2020年会場問題|署名特設サイト(デモの告知)
https://2020event.tokyo/topics/53/

問題は認識されるも、事態は何も変わらず……「2020年東京ビッグサイト問題」の行方

問題は認識されるも、事態は何も変わらず……「2020年東京ビッグサイト問題」の行方の画像1

 結局、事態はなにも動いていない。

 2020年の東京オリンピック・パラリンピックで、東京ビッグサイト(東京国際展示場)の利用が大幅に制限されることに対して、多くの利用者が反発している問題。すでに大手メディアが報じることも増え、問題解決について発言する政治家も出てくるようになったが、いまだになんら具体的な動きは見られていない。

 今年4月、東京ビッグサイトでは企業向けの説明会を実施。ここでは、当初よりも幾分か計画を「改善」。青海に設けられる仮設展示場が利用できる期間を5カ月間延長するほか、西展示棟と南展示棟の利用不可期間が2カ月短縮された。だが、20年7月~9月は全施設利用不可という状況は変わっていない。

 これは、オリンピック・パラリンピック開催期間中に、近隣でイベントを開催するとセキュリティなどに支障を来すとされているためである。

 これが東京ビッグサイト側の現段階での最終回答となっている。すでに国際的なイベントとして五輪のスケジュールが決定されている以上、これ以上の変更も、代替施設の検討も困難というわけだ。

 今年6月には、実際に利用制限によって損害を受ける展示会関係者「展示会産業で働く人々の生活と雇用を守る会」によるデモが開催された。また、MANGA議連会長の古屋圭司衆議院議員(自民)は、問題解決に向けて積極的に発言しているが、事態は遅々として動いていない。また、コミックマーケット準備会の市川孝一共同代表は「可能な限りビッグサイトを前提としてやりたいと思っている」としているものの、推移を見守っている状況である。
########################################
§ 課題内容: 東京ビッグサイト問題の記事から、「今年4月、東京ビッグサイトで」から「設の検討も困難というわけだ。」までを一字一句違えずに書き写せ。 この一覧は使わなくてよい。

§ 提供データ:
########################################
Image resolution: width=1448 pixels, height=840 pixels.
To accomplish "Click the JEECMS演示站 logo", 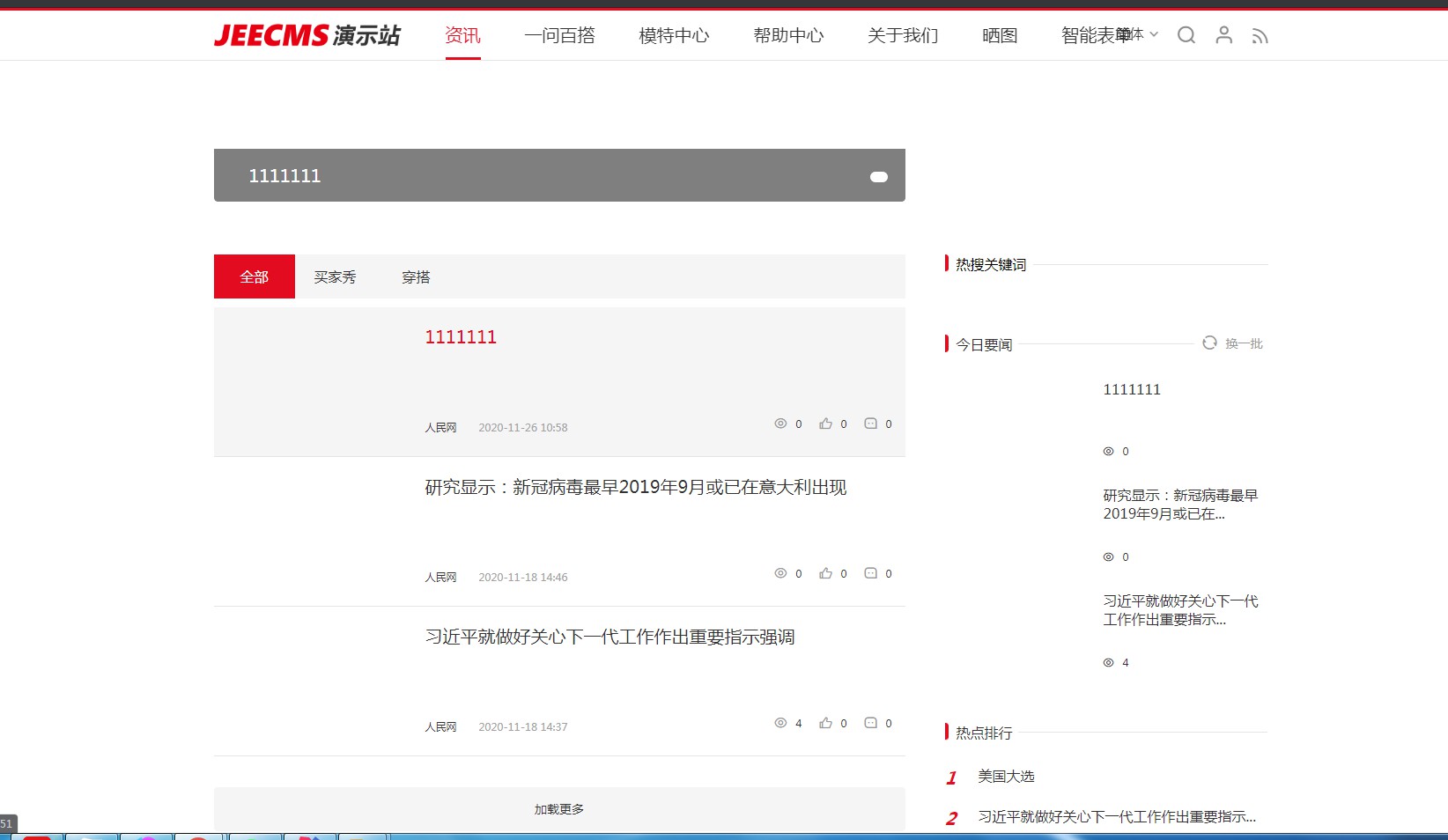I will click(307, 35).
########################################
§ 解答:
今年4月、東京ビッグサイトでは企業向けの説明会を実施。ここでは、当初よりも幾分か計画を「改善」。青海に設けられる仮設展示場が利用できる期間を5カ月間延長するほか、西展示棟と南展示棟の利用不可期間が2カ月短縮された。だが、20年7月~9月は全施設利用不可という状況は変わっていない。

 これは、オリンピック・パラリンピック開催期間中に、近隣でイベントを開催するとセキュリティなどに支障を来すとされているためである。

 これが東京ビッグサイト側の現段階での最終回答となっている。すでに国際的なイベントとして五輪のスケジュールが決定されている以上、これ以上の変更も、代替施設の検討も困難というわけだ。